Course project for CIS490 (Cybersecurity). The end-goal is an ML model that watches performance metrics on a real device, decides whether the device has been breached, and triggers a hardware-level reset when confidence is high enough.

This repository covers the dataset side of that pipeline: we run real, public malware samples against intentionally vulnerable Linux VMs and capture labeled time-series telemetry that mirrors what the same model would see in deployment on an arbitrary target Linux device.

Note on the topology: in this project the Pi5 is the WireGuard-side collector that receives episode tarballs from one or more lab hosts — it is not the deployment target for the model. The deployment target is generic ("any constrained Linux device"). See docs/architecture.md.

The work is grounded in the trust-over-time scoring model from IEEE 9881803 and a related proprietary follow-on that pairs detection with blockchain-anchored hardware reset.

What lives where

Path	What it holds
`docs/architecture.md`	Lab topology, KVM choice, snapshot loop, deployment-mirror reasoning
`docs/threat-model.md`	Train/serve parity rule and the oracle-vs-deployable feature split
`docs/data-model.md`	On-disk JSONL schema, per-episode layout, phase enum
`docs/transport.md`	Sender/receiver design — how episodes get to the central collector over WG
`docs/deploy.md`	One-command install for the lab-host and receiver roles
`docs/lab-setup.md`	KVM prereqs, VM build, snapshot, virtio-serial wiring
`orchestrator/`	State machine that drives the boot → arm → detonate → observe → revert loop
`collectors/`	One module per telemetry source (host /proc, QMP, perf, pcap, guest agent)
`vm/`	qcow2 images and snapshot scripts (binaries gitignored)
`exploits/`	Metasploit resource scripts for repeatable exploitation
`samples/`	Sample manifest (sha256-pinned).

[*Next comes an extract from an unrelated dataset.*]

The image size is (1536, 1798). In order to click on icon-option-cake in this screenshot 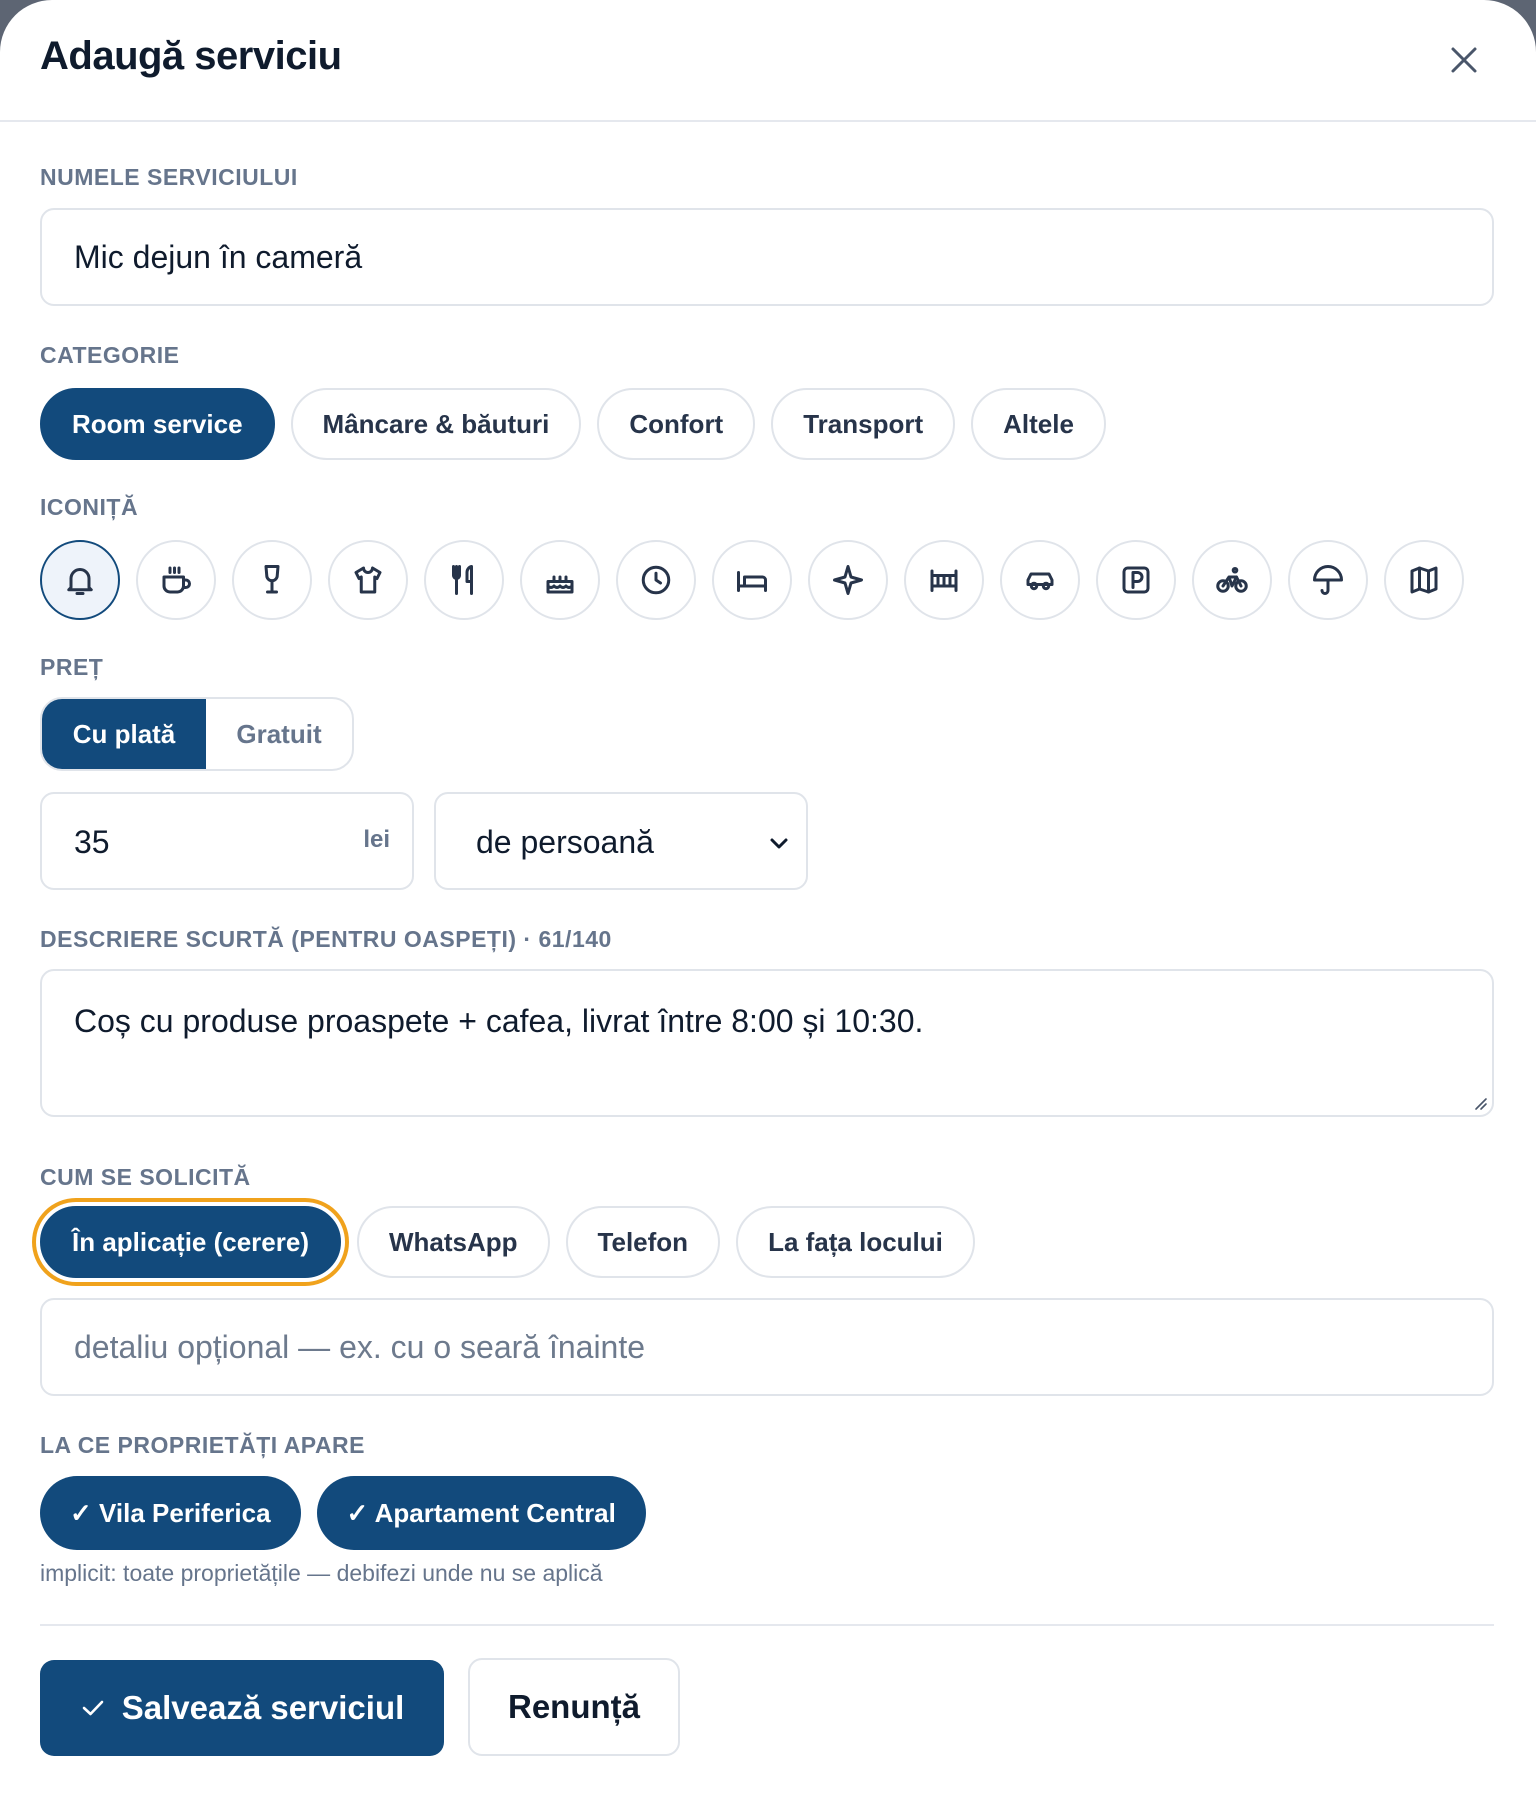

Binaries never committed.
`training/`	Model training code (deferred — schema first)

Quick orientation

Why VMs? We need a clean snapshot/revert loop and we need to run real malware without burning hardware. KVM gives us both at near-native speed.
Why is the network isolated? A host-only bridge keeps malware off the internet and off the WG overlay. The Pi5 gateway is the lab-side observer, playing the same role it would play in a deployed setting.
Why JSONL and not a database (yet)? Schema-last: collect first, decide storage shape after we see what's actually useful. JSONL is crash-safe, append-only, and reshapes trivially into Postgres/Timescale/Parquet later.
Why two models? One trained on features that exist on a real Pi (deployable), one trained on host-side QEMU-only features (oracle). The accuracy gap measures how much detection power a privileged rootkit can take from the deployed model. See docs/threat-model.md.

Status

Project bootstrap. Skeleton, documentation, and design decisions in place; collection and orchestration code in progress.